*** Block opens ***

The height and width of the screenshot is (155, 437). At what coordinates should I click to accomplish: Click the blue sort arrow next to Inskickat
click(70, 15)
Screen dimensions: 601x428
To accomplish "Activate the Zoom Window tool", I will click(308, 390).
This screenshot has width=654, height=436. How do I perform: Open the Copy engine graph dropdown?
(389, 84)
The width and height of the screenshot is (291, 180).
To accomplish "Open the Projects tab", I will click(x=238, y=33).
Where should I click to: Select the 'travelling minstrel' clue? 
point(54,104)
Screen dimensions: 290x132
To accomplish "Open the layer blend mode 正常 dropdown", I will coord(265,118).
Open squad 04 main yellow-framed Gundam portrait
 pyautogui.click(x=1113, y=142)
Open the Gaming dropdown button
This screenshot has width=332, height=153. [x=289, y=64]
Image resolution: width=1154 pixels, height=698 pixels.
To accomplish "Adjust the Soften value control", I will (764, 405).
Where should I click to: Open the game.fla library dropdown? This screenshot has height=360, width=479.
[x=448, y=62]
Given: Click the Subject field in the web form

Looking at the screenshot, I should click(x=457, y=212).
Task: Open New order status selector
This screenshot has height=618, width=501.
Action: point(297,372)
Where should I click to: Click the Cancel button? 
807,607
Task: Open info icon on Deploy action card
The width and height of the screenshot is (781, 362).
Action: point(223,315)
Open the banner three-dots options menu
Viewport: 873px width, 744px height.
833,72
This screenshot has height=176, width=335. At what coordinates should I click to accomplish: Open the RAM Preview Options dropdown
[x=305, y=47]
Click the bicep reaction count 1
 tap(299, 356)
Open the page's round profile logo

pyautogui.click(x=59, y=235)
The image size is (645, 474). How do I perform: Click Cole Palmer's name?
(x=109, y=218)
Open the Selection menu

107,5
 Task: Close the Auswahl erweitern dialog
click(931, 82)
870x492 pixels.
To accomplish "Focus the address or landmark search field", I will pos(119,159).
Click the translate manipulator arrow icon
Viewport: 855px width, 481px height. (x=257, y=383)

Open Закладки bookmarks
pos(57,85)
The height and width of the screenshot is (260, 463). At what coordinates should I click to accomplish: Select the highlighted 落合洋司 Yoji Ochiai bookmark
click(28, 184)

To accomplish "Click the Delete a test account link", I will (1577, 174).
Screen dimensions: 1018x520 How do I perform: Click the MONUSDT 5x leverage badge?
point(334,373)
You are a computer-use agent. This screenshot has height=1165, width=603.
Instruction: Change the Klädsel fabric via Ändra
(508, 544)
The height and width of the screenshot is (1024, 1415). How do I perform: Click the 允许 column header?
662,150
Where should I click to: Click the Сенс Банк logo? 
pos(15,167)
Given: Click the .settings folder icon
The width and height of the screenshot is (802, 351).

*** Block closes ***

Scan the preceding records line by line, and state how many lines contain "will". Nothing else belongs in the answer.

6